In most cities that saw a surge in homicides during the pandemic, it's the worst it's been since the early 1990s. In Philadelphia, it's the worst it's ever been, reported NPR.
The city set its all-time record for homicides in
2021, with 562 deaths, and is maintaining that pace so
far this year.
Driving that number is a more generalized increase
in gunplay. Homicides aside, last year about 1,800 people were shot and
wounded.
"My phone goes off all night long," says
Lt. Dennis Rosenbaum, a 26-year veteran of the Philadelphia Police Department.
"Triples, quadruples, quintuples — one after another."
Rosenbaum is a squad commander with a new citywide
team of about 40 detectives focused specifically on nonfatal shootings.
"We're modeling a lot of our things on what
homicide does," Rosenbaum says at the scene of what he judges to be a
"run-by shooting" outside a Chinese takeout store in early March. The
street has been closed and yellow evidence markers show the trail of spent
bullet casings.
"Two detectives will go to the hospital, two
detectives will process the scene," Rosenbaum says. He says it's more
manpower than they used to dedicate to an incident with minor injuries. And he
says the citywide approach also makes it easier to find connections between
different shootings.
"Now we're all together. We all sit around in
the same area, our desks are all near each other, they all talk — that's what
makes a big difference," he says.
Connecting shootings — to head off the retaliatory
violence — is a big reason for this new strategy.
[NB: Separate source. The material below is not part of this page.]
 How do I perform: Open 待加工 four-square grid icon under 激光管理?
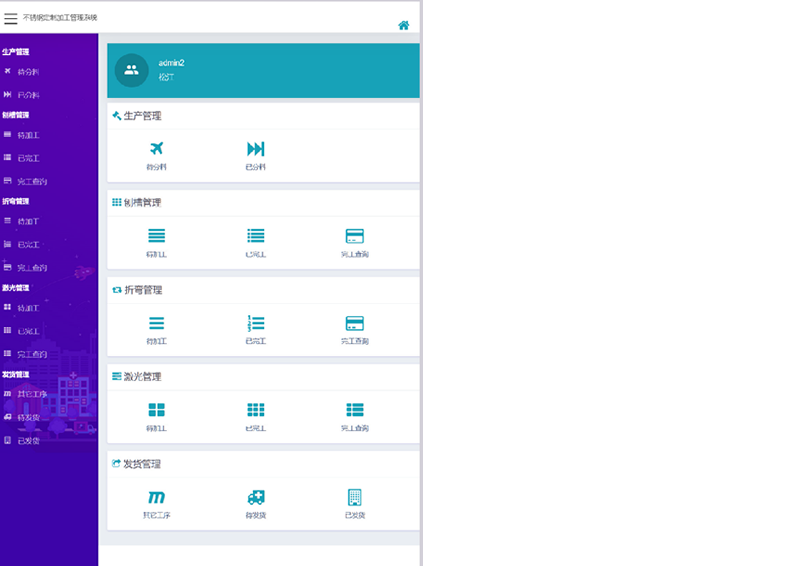click(x=156, y=410)
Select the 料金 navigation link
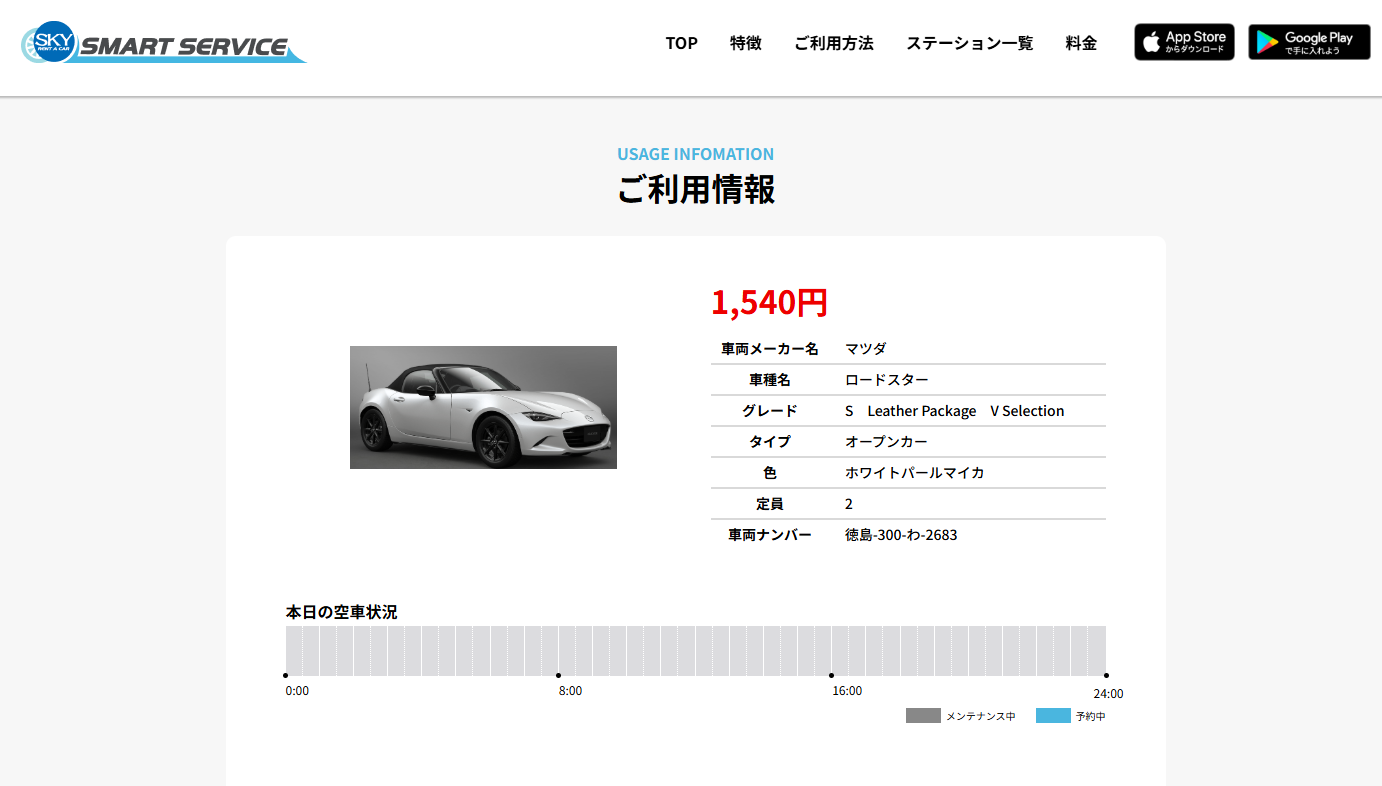Viewport: 1382px width, 786px height. point(1081,43)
"If we start to see a group of shootings, if we
don't get a few people off the street, that will continue until somebody
wins," says Philadelphia Police Department's chief of detectives Frank
Vanore.
Generally, police departments solve — or
"clear" — nonfatal shootings at a lower
rate than homicides. In Philadelphia, for instance, Vanore says so far this
year his detectives have solved about 51% of homicides, versus 25% of nonfatal
shootings.
Duke University professor of public policy Philip Cook has
studied how police allocate investigative resources, and he says this gap is
not unusual.
"One thing that we found in Boston is that for
every type of evidence, there was simply more of it being collected in the case
of a homicide investigation," he says.
In theory, nonfatal shootings should be easier to
solve, since the victim is alive and can provide evidence. But many victims
don't speak up either out of a fear of retaliation by the shooter or a simple
refusal to "snitch." Experts say the difficulty is compounded by the
fact that detectives on nonfatal shootings generally carry more cases than
their counterparts in homicide, and have less time to coax witnesses into cooperating.
The result, Cook says, is very different levels of
response to crimes that start out the same — an attempt to kill someone.
"Whether the victim lives or dies in most
shooting cases is a matter of luck," Cook says.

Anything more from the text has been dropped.